Il pubblico di Čechov soffre per come Arkàdina riesca a godersi la vita a dispetto di tutti i drammi – in parte causati da lei – che le strisciano attorno, soffre per come Nina si rovini la vita innamorandosi dello scrittore vecchio e famoso che la “usa” e la “getta”, rifiutando caparbiamente l’amore sincero e innocuamente morboso dell’aspirante drammaturgo che ha più o meno la sua età. Un altro motivo esistenziale ed etico che pervade la tragedia è quello della fortuna letteraria. Trigórin è uno scrittore di successo. Scrivere gli riesce facile. Ma in fondo è la versione maschile della sua amante Arkàdina.
Questa è stata la nostra preoccupazione principale traducendo il capolavoro di Čechov. L’altra dominante è stata il rigore filologico.

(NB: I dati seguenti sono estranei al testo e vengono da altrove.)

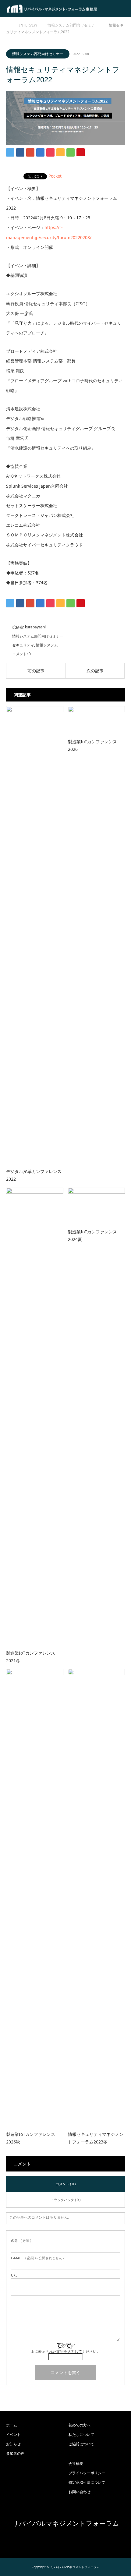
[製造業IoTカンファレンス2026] (96, 719)
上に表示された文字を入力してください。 (65, 2351)
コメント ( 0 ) (66, 2184)
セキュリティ (23, 645)
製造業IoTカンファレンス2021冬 (30, 1656)
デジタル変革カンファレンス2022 (34, 1175)
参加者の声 (15, 2453)
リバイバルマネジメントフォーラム (65, 2523)
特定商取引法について (87, 2482)
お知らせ (13, 2444)
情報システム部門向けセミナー (37, 53)
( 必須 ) (21, 2240)
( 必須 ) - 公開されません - (37, 2258)
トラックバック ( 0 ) (65, 2199)
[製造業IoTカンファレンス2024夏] (96, 1205)
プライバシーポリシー (87, 2472)
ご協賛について (81, 2444)
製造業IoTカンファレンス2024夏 (92, 1235)
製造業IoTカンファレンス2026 (92, 745)
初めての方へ (79, 2425)
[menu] (122, 8)
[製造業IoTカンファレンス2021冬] (34, 1416)
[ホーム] (8, 24)
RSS (65, 2540)
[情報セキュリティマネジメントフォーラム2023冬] (96, 1897)
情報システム (47, 645)
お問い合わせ (79, 2491)
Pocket (55, 176)
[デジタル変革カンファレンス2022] (34, 934)
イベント (13, 2434)
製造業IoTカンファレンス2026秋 (30, 2138)
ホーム (11, 2425)
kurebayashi (35, 627)
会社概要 (76, 2463)
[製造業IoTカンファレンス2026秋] (34, 1897)
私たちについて (81, 2434)
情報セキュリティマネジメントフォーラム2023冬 (95, 2138)
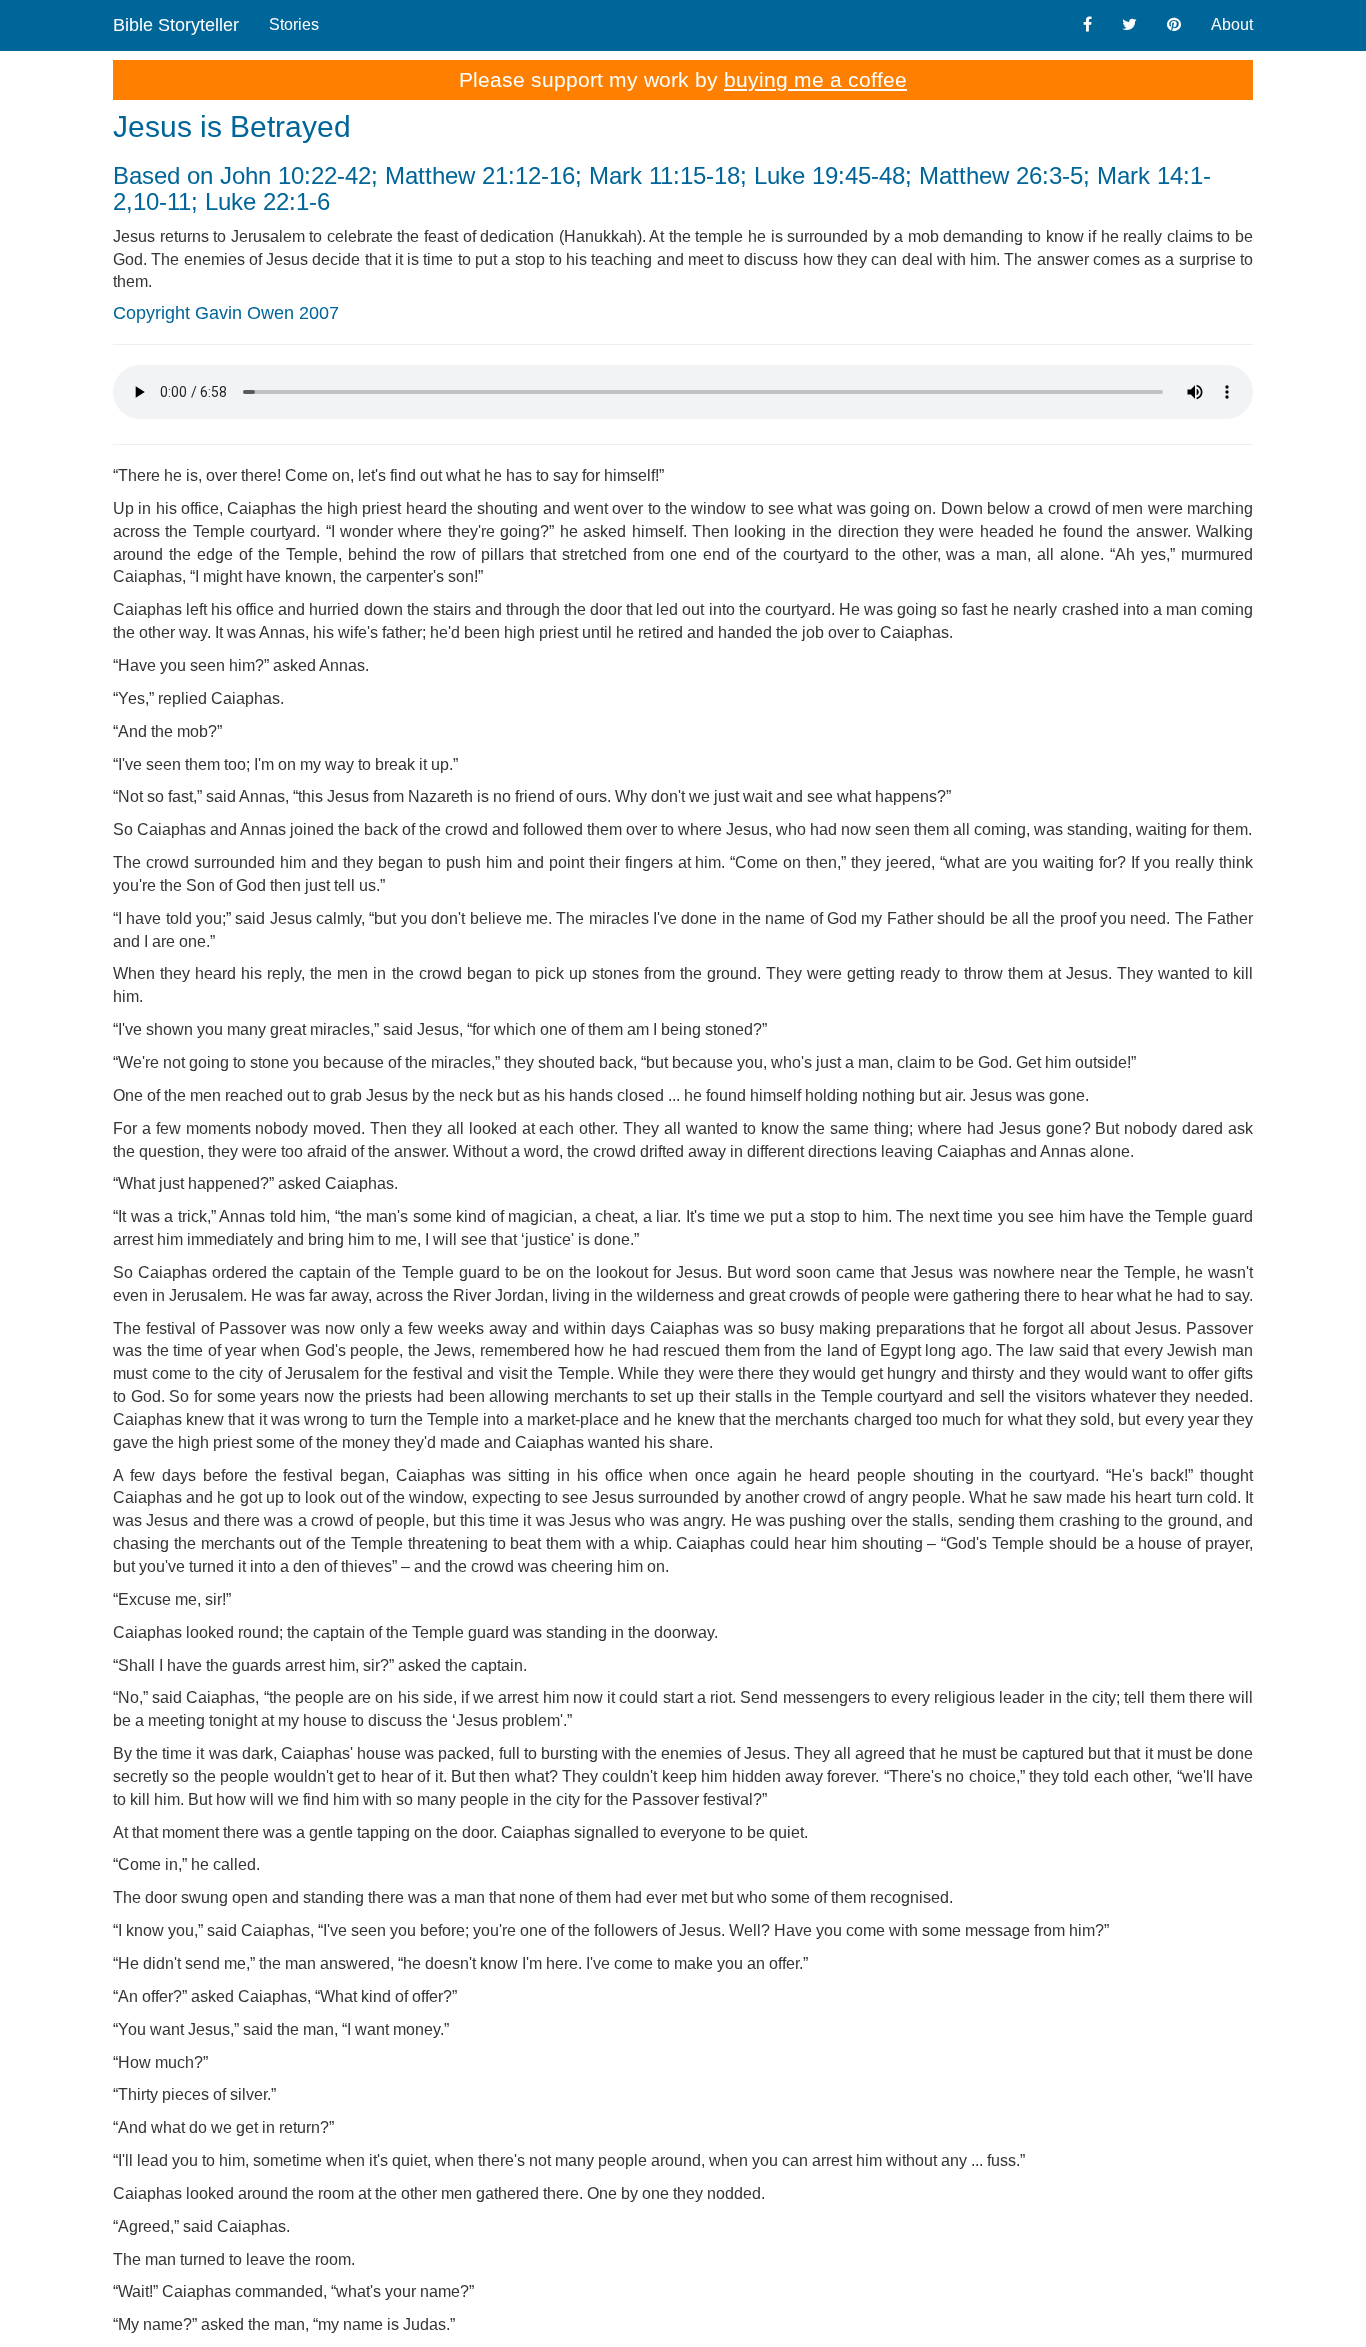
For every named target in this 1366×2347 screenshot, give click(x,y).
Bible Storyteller (176, 25)
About (1232, 24)
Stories (294, 24)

Quando si traduce un gigante, non solo letterario ma anche filosofico e umano, bisogna mettere da parte – se necessario: con Čechov a noi è successo molto di rado – il proprio gusto personale e lasciar emergere quanto possibile la poetica dell’originale. La tragedia (non si capisce perché l’autore la definisca «commedia») ruota intorno alla figura di una donna affetta da disturbo istrionico della personalità, Arkàdina. Come è tipico delle persone così, è molto egoriferita e le importa assai poco di chi le sta intorno. Figlio, amante, fattore, servitù, amici di famiglia vanno bene purché la adorino come fa il suo pubblico (è attrice) e non infrangano il suo delirio di autoadorazione. Ne fa le spese in primo luogo il figlio, Treplëv, che pur di apparire interessante agli occhi della madre scende nel terreno di lei – il teatro – e scrive un dramma che mette in scena nel giardino di casa, ma non riesce a sopportare la reazione maleducata e irrispettosa della madre stessa durante la rappresentazione e interrompe la rappresentazione. Si noti che il figlio decide di farsi drammaturgo per motivi esclusivamente edipici, perché capisce che sarebbe l’unico modo per attirare l’attenzione della madre. E questo corteggiamento infausto continua per tutta la durata dell’opera. L’inutilità della vita e l’insensatezza e la stupidità della morte sembrano simboleggiate dal gabbiano che Treplëv uccide senza motivo e depone ai piedi della sua amata Nina, l’attrice che gli fa da complice e collaboratrice nella recitazione del dramma iniziale. Ma nemmeno Nina riesce a capire cosa significa il cadavere del gabbiano steso ai suoi piedi, si sente imbarazzata per non capirlo e nel contempo le sembra che questo giovane viziato si prenda un po’ troppe libertà sottoponendola quasi a un test in cui le chiede di capire il senso simbolico del gabbiano morto.
Nina andrà avanti fino alla fine a dire come un disco rotto «Io sono un gabbiano», senza rendersi conto che in realtà il gabbiano è Treplëv, perché è bello ma improduttivo, simbolico ma inconsistente, leggiadro ma infelice. E, in fondo, della sua morte non importa nulla a nessuno.